Rosalia, ce samedi 22 juillet 2023. Photo©Franck.Unimon

Mais c’est toujours ça. Ne nous privons pas d’un bon moment d’autant que l’on a payé- plutôt cher- pour cela. Et marché aussi près de deux kilomètres au moins depuis l’endroit où l’on a pu trouver où se garer.

Il fait beau ce samedi et il s’agit du dernier concert de la tournée mondiale de Rosalia qui a été un très grand succès. Désormais, Rosalia fait partie des grandes vedettes et cette prestation a été présentée comme l’événement à ne pas manquer. Son concert de décembre dernier, à Paris, a bien été déclaré « meilleur concert de l’année ». On n’a pas envie de rater des moments pareils.

 

Dès l’entrée sur scène de Rosalia avec ses danseurs et le début de son concert avec le titre Saoko, le public est happé par la toile Rosalia. Laquelle a gardé la main et la maitrise totale sur sa représentation. Passionnée et souriante, oui, mais pas liée à l’approximatif.

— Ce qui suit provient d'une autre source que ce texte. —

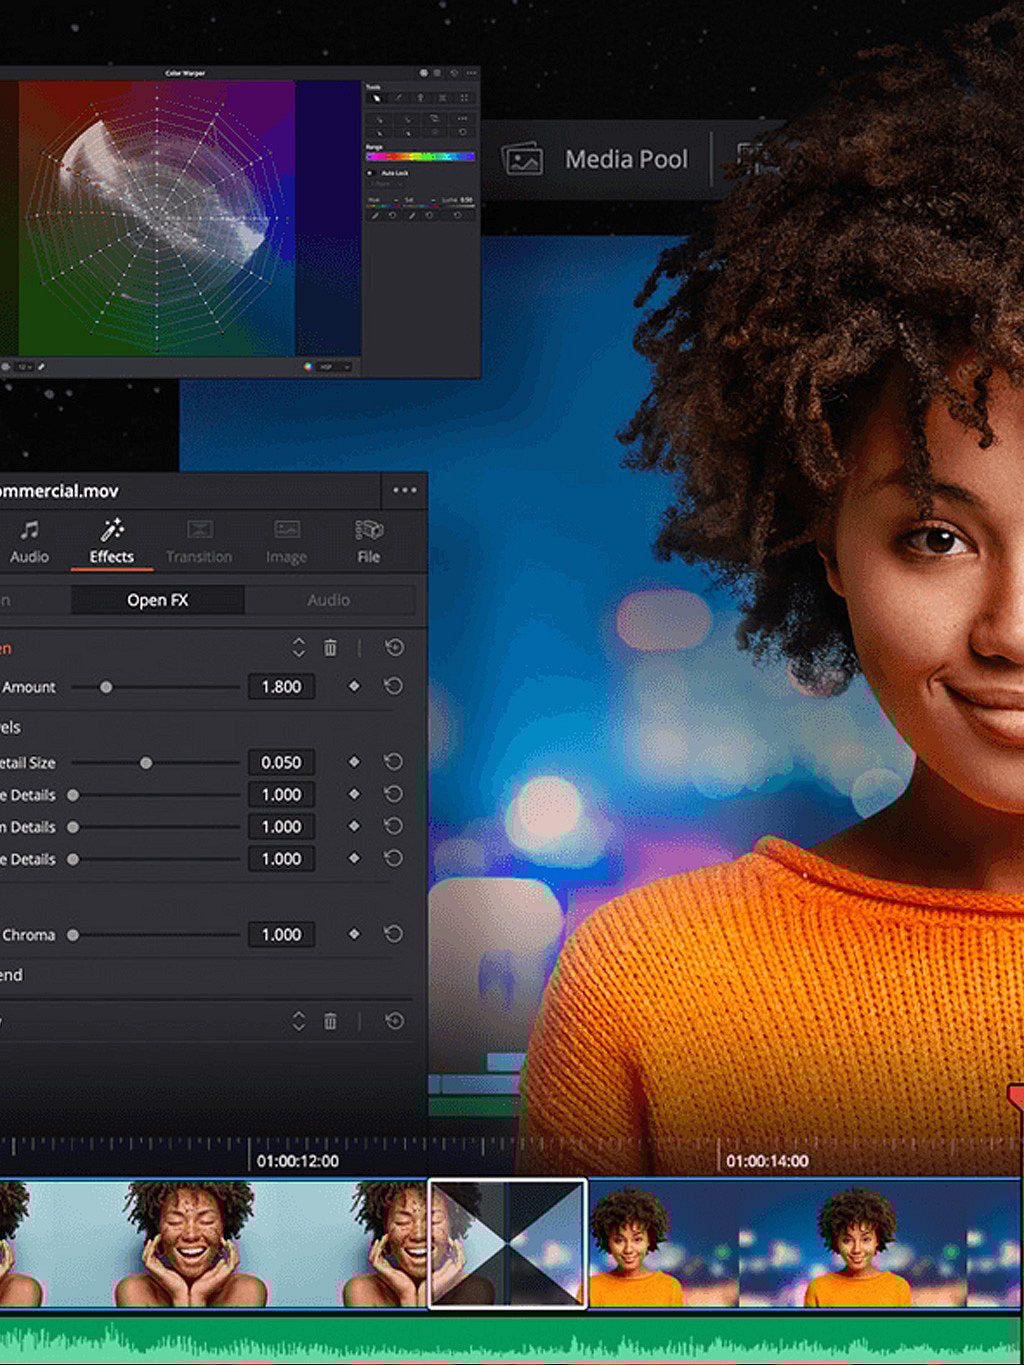Select the pointer tool in the Color Warper
Image resolution: width=1024 pixels, height=1365 pixels.
(x=378, y=98)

Rosalia est très à l’aise avec l’image et les technologies de communication moderne. Elle aime aussi beaucoup se voir même si elle tourne cela aussi en dérision. Le public, lui, l’adore, et reprend plusieurs de ses paroles. Il se trouve bien un public hispanophone parmi nous mais d’autres se sont aussi visiblement mis à l’Espagnol.

J’aurais préféré être plus près de la scène, entendre des titres de quatre minutes ou plus, et y voir des « vrais » musiciens. Le festival, officiellement, entend proposer une alternative à notre société d’argent en nous imposant un système de recharge. Système qui, d’après mon expérience, expose surtout à offrir au festival ce que l’on n’a pas pu dépenser. Qu’est-ce que cela m’a agacé par ailleurs de devoir me promener avec un gobelet en carton rempli d’eau simplement « pour des raisons de sécurité ». A moins de filouter, Il est devenu de plus en plus difficile de se trouver à un concert avec une bouteille d’eau munie de son bouchon en plastique. Car trop d’artistes ont reçu des projectiles inopportuns lors de leur prestation.

Mais le spectacle valait le déplacement. Et, lorsqu’ensuite, je me suis mis à réécouter l’album Motomami, j’ai su que cela m’avait véritablement plu.

Rosalia, festival LOLLAPALOOZA 2023, hippodrome de Longchamp, samedi 22 juillet 2023. Photo©Franck.Unimon

Franck Unimon, ce lundi 2 octobre 2023.